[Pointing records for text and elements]
◇ ◇ ◇

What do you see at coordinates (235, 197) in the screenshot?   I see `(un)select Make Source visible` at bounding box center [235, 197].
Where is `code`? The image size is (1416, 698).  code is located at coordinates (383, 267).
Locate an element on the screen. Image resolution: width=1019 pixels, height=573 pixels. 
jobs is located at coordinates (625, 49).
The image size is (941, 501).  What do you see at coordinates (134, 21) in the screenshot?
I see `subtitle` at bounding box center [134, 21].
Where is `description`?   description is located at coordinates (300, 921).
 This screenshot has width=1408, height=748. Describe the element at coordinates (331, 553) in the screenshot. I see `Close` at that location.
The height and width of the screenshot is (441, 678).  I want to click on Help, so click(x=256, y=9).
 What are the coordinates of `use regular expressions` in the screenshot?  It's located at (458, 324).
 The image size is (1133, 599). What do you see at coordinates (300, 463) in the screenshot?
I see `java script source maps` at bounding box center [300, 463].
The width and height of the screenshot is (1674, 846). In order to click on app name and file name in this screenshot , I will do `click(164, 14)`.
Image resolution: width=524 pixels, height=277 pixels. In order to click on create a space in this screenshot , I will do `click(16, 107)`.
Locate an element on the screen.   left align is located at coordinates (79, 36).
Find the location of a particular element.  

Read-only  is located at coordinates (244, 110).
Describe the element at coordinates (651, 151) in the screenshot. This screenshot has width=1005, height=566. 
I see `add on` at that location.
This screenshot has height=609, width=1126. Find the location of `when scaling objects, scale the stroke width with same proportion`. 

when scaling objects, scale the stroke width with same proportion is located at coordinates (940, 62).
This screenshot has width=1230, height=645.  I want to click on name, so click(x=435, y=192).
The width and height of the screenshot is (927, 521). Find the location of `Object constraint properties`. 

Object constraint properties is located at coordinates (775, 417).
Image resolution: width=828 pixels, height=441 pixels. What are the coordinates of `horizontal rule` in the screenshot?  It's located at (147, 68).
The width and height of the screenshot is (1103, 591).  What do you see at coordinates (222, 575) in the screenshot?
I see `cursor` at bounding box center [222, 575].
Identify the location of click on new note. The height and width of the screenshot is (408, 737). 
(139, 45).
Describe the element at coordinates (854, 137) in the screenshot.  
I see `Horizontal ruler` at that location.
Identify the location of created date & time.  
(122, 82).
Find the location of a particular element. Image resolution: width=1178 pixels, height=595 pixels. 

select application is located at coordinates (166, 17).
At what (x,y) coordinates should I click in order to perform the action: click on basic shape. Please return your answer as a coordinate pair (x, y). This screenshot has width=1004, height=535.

◇ ◇ ◇

Aim: Please repeat the entire listing above verbatim, line for line.

The response:
What do you see at coordinates (235, 197) in the screenshot?   I see `(un)select Make Source visible` at bounding box center [235, 197].
Where is `code`? The image size is (1416, 698).  code is located at coordinates (383, 267).
Locate an element on the screen. Image resolution: width=1019 pixels, height=573 pixels. 
jobs is located at coordinates (625, 49).
The image size is (941, 501).  What do you see at coordinates (134, 21) in the screenshot?
I see `subtitle` at bounding box center [134, 21].
Where is `description`?   description is located at coordinates (300, 921).
 This screenshot has width=1408, height=748. Describe the element at coordinates (331, 553) in the screenshot. I see `Close` at that location.
The height and width of the screenshot is (441, 678).  I want to click on Help, so click(x=256, y=9).
 What are the coordinates of `use regular expressions` in the screenshot?  It's located at (458, 324).
 The image size is (1133, 599). What do you see at coordinates (300, 463) in the screenshot?
I see `java script source maps` at bounding box center [300, 463].
The width and height of the screenshot is (1674, 846). In order to click on app name and file name in this screenshot , I will do `click(164, 14)`.
Image resolution: width=524 pixels, height=277 pixels. In order to click on create a space in this screenshot , I will do `click(16, 107)`.
Locate an element on the screen.   left align is located at coordinates (79, 36).
Find the location of a particular element.  

Read-only  is located at coordinates (244, 110).
Describe the element at coordinates (651, 151) in the screenshot. This screenshot has width=1005, height=566. 
I see `add on` at that location.
This screenshot has height=609, width=1126. Find the location of `when scaling objects, scale the stroke width with same proportion`. 

when scaling objects, scale the stroke width with same proportion is located at coordinates (940, 62).
This screenshot has width=1230, height=645.  I want to click on name, so click(x=435, y=192).
The width and height of the screenshot is (927, 521). Find the location of `Object constraint properties`. 

Object constraint properties is located at coordinates (775, 417).
Image resolution: width=828 pixels, height=441 pixels. What are the coordinates of `horizontal rule` in the screenshot?  It's located at (147, 68).
The width and height of the screenshot is (1103, 591).  What do you see at coordinates (222, 575) in the screenshot?
I see `cursor` at bounding box center [222, 575].
Identify the location of click on new note. The height and width of the screenshot is (408, 737). 
(139, 45).
Describe the element at coordinates (854, 137) in the screenshot.  
I see `Horizontal ruler` at that location.
Identify the location of created date & time.  
(122, 82).
Find the location of a particular element. Image resolution: width=1178 pixels, height=595 pixels. 

select application is located at coordinates (166, 17).
At what (x,y) coordinates should I click in order to perform the action: click on basic shape. Please return your answer as a coordinate pair (x, y). This screenshot has width=1004, height=535.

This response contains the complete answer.